Memory overhead deserves a separate look for JVM services. If you're already tuning JVM heap sizes carefully, an additional 30–36 MB from the instrumentation agent needs to be accounted for in your container memory limits. We've seen teams hit container OOM events because they allocated exactly enough memory for their application workload without leaving room for the agent. Add at least 64 MB to your container memory limit when enabling instrumentation on JVM services.
Configuring for Lower Overhead When Needed
The default configuration captures the full call-graph with 10-second snapshot intervals. For services where even sub-2% overhead is a concern, several configuration levers reduce it further:
Sampling mode: Instead of instrumenting every request, sample a percentage (default: 100%, configurable to as low as 5%). At 10% sampling, overhead drops roughly proportionally. The call-graph completeness is lower — you'll miss call paths that appear in fewer than 10% of requests — but for high-traffic services with consistent call patterns, 10–20% sampling provides adequate coverage with under 0.3% overhead on most runtimes.

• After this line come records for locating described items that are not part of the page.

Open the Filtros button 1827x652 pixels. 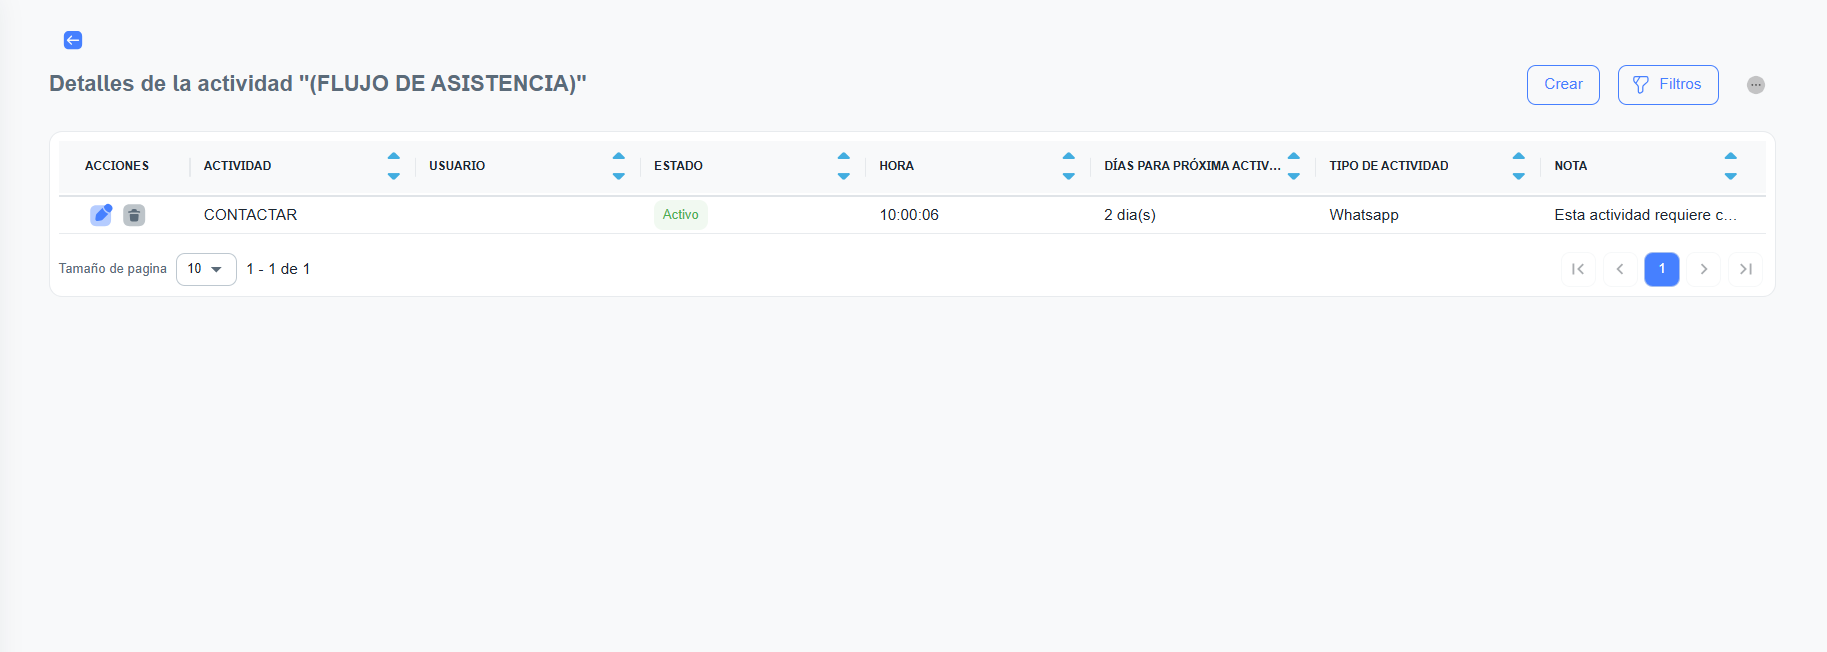click(x=1667, y=85)
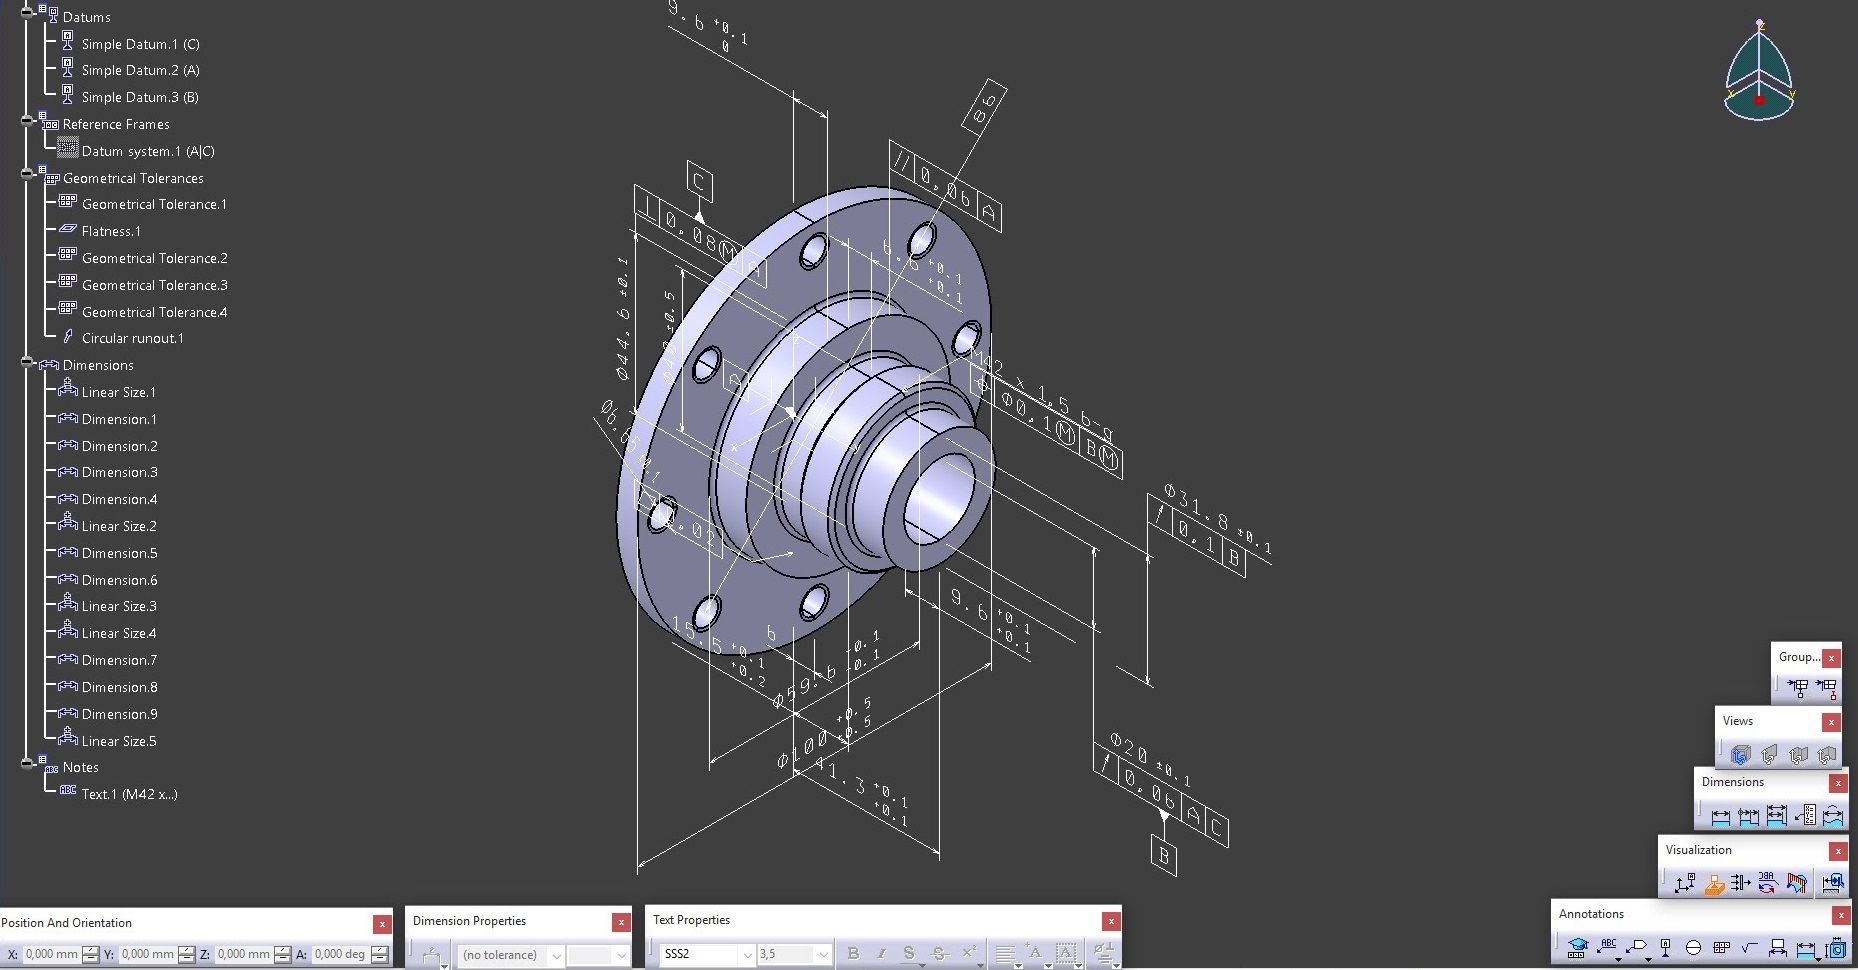Toggle Superscript text formatting
The image size is (1858, 970).
tap(968, 954)
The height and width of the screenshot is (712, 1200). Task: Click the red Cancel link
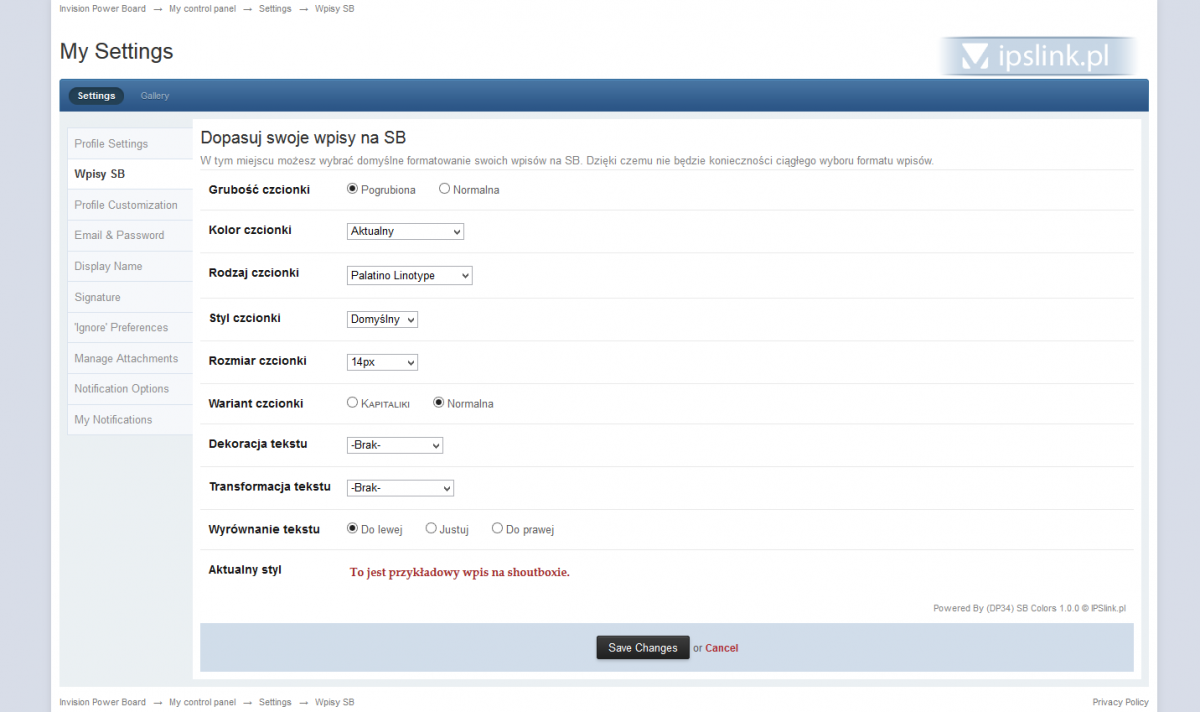click(721, 648)
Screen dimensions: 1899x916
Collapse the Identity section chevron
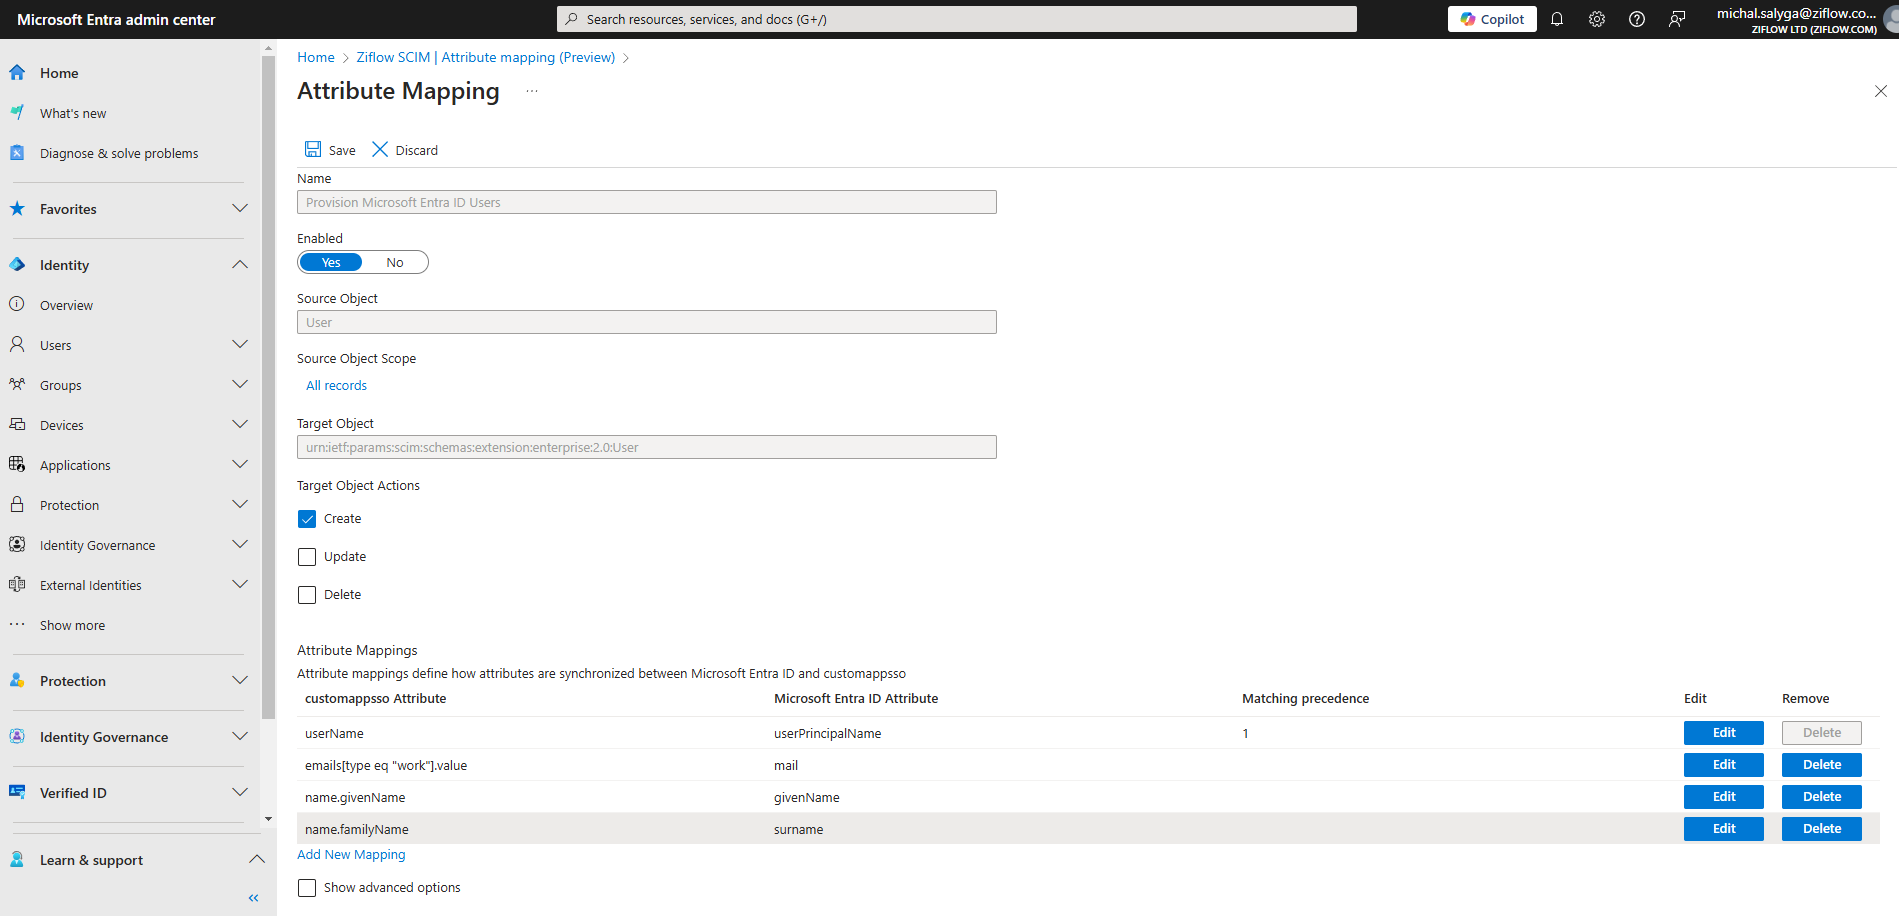240,265
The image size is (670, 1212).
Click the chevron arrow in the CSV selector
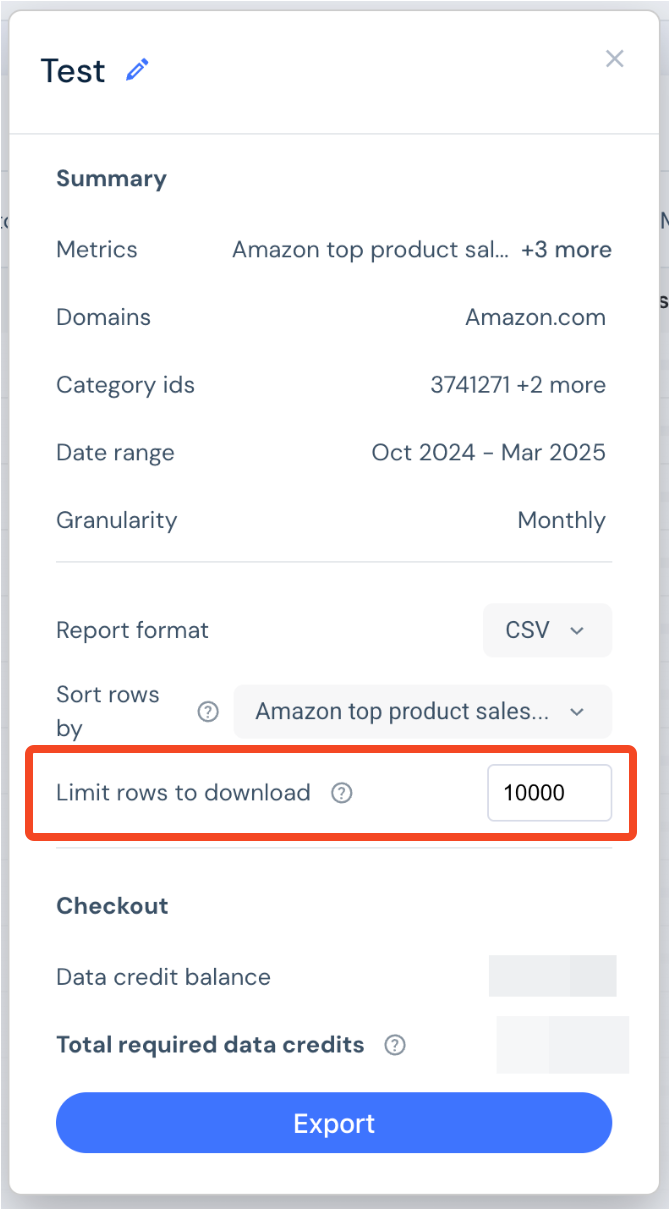[x=576, y=631]
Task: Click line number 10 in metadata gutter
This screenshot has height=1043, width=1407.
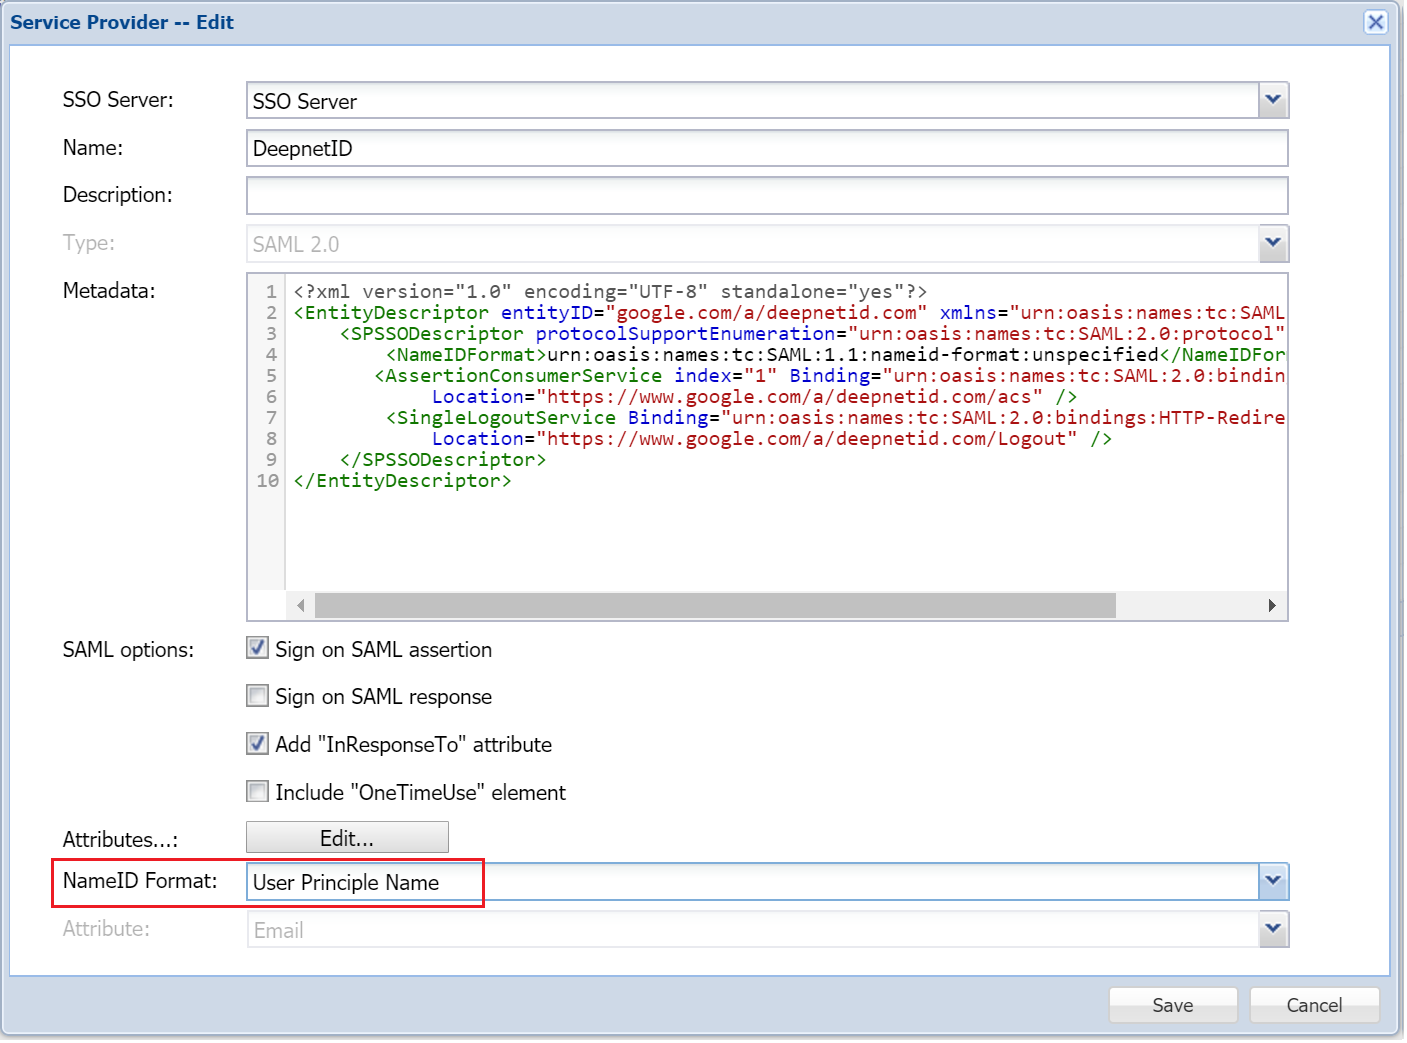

Snapshot interval: Increasing the call-graph snapshot interval from 10 seconds to 60 seconds reduces the frequency of call-graph serialization and transmission. The performance improvement is modest (around 15% reduction in overhead) but measurable on throughput-sensitive services.
Exclusion lists: You can exclude specific packages, modules, or function name patterns from instrumentation. If your service calls a known-safe library that accounts for 40% of function call volume, excluding it from instrumentation scope reduces overhead proportionally.
We don't recommend reducing the sampling rate below 10% for production security purposes — at very low sampling rates, you risk missing the call paths that matter for reachability analysis. But for development and staging environments where you want instrumentation present without any performance budget concerns, sampling rates of 1–5% work well for call-graph construction purposes.
Comparing to Alternative Approaches
For context: the overhead figures above are for active call-graph capture. Alternative security approaches have their own overhead profiles.
DAST scanning (automated browser-based or API-based attack simulation) runs against a deployed service and has no per-request overhead on production — but it requires a staging environment and doesn't provide production reachability data. IAST (Interactive Application Security Testing) typically shows overhead of 5–15% because it instruments at a finer granularity than call-graph capture, tracking individual data flows through the application. CSPM tools that scan infrastructure configuration have near-zero runtime overhead but don't address application-layer vulnerability reachability.
Our approach sits between IAST and passive observation in terms of overhead. It's more expensive than pure passive monitoring but less expensive than full IAST data-flow tracing, and it generates the specific data we need: which call paths are live, which findings lie on those paths, which can be suppressed as unreachable.
Reproducing These Results
We've published the benchmark test harness at our GitHub repository (link in the footer). The test applications and benchmark configurations are versioned. If you want to run your own benchmarks against your specific workload — which we encourage — the methodology notes above describe how we controlled for variables. The key decision point for meaningful results: test at realistic load levels, not synthetic peak load. Real-world instrumentation overhead is lower than peak-load overhead because real services don't run at 100% CPU utilization continuously.
If your benchmarks show significantly different results than ours, we'd want to know. Runtime behavior varies across container configurations, kernel versions, and CPU architectures in ways we may not have covered in our test matrix. Reach out with your data and we'll investigate.